*DESCRIPTION OF THE TASK*:
The material below holds a span beginning at the line with "Task: Enable the 'Use" and ending at the line with "Switch to DecisionPoint". Quote that span exactly, both ends included, and only that span.
Content starts
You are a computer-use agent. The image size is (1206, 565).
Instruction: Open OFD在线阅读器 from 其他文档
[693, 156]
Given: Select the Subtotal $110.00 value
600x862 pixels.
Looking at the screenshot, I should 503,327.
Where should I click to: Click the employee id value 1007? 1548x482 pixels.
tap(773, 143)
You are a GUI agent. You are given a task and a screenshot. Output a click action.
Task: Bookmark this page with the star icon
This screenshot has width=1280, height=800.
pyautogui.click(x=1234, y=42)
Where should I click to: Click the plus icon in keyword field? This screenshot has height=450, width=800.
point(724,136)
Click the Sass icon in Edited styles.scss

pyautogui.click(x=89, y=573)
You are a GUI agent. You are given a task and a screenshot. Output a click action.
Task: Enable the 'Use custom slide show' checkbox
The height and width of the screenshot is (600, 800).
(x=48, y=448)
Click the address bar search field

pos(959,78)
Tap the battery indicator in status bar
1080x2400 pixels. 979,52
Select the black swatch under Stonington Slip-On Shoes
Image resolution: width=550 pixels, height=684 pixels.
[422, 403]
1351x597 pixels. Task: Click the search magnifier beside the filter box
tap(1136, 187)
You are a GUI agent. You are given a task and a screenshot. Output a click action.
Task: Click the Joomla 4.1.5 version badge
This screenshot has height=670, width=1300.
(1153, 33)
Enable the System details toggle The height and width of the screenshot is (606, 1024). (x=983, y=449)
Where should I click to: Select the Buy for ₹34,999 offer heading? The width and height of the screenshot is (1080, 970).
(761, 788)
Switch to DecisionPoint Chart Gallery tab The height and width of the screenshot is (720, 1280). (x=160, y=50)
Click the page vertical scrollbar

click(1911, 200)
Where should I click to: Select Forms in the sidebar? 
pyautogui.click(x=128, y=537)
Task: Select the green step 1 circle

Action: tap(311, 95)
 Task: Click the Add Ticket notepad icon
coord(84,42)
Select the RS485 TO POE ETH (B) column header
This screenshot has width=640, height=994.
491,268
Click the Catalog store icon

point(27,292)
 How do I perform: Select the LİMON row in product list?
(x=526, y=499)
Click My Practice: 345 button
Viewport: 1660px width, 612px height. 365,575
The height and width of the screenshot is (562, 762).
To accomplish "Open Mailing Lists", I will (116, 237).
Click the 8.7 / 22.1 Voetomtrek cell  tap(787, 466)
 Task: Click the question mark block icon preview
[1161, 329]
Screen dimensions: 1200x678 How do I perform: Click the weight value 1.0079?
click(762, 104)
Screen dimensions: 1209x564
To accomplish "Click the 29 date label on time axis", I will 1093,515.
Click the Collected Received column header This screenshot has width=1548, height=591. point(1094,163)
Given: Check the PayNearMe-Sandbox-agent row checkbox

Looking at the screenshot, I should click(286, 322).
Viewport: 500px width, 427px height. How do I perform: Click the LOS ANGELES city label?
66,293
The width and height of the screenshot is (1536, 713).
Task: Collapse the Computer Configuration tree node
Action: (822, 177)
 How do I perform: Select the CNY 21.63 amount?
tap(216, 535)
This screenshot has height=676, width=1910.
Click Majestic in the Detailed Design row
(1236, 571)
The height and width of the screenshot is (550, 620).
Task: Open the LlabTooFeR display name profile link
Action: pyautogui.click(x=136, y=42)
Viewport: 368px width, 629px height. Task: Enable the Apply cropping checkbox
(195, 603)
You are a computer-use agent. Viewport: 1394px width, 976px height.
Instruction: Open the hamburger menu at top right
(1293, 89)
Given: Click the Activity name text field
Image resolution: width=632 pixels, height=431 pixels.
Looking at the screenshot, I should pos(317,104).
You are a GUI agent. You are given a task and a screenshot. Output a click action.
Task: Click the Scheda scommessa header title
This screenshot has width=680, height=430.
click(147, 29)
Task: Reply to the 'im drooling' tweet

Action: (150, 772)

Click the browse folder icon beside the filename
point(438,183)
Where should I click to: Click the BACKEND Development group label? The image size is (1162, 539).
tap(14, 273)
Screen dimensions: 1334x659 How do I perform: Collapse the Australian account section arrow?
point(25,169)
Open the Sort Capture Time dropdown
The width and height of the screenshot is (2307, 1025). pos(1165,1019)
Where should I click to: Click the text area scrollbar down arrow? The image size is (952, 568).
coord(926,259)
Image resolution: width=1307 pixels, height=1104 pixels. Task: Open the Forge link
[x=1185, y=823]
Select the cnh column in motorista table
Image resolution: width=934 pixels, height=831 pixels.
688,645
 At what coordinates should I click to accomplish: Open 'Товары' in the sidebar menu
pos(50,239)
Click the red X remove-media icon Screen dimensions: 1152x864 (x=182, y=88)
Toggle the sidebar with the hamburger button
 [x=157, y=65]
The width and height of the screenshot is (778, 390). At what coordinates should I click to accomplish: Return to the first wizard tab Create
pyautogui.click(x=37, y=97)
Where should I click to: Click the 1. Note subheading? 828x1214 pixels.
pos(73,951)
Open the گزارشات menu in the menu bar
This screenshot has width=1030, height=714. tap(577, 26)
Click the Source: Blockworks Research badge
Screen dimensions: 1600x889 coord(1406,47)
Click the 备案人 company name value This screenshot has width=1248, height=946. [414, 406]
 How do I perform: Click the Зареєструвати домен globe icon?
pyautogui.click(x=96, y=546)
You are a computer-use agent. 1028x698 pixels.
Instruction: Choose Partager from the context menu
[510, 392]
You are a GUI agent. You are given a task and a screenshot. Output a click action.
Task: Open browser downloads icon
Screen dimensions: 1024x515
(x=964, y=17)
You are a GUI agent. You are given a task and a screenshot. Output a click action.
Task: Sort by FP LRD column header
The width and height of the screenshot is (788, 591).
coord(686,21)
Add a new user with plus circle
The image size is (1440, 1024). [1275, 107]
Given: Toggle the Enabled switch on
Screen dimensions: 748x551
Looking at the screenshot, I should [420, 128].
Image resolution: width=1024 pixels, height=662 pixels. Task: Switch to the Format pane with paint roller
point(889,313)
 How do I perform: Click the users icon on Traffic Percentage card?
Content ends
*FINISHED TASK*:
Task: Enable the 'Use custom slide show' checkbox
The height and width of the screenshot is (600, 800).
(x=48, y=448)
Click the address bar search field

pos(959,78)
Tap the battery indicator in status bar
1080x2400 pixels. 979,52
Select the black swatch under Stonington Slip-On Shoes
Image resolution: width=550 pixels, height=684 pixels.
[422, 403]
1351x597 pixels. Task: Click the search magnifier beside the filter box
tap(1136, 187)
You are a GUI agent. You are given a task and a screenshot. Output a click action.
Task: Click the Joomla 4.1.5 version badge
This screenshot has height=670, width=1300.
(1153, 33)
Enable the System details toggle The height and width of the screenshot is (606, 1024). (x=983, y=449)
Where should I click to: Select the Buy for ₹34,999 offer heading? The width and height of the screenshot is (1080, 970).
(761, 788)
Switch to DecisionPoint Chart Gallery tab The height and width of the screenshot is (720, 1280). (x=160, y=50)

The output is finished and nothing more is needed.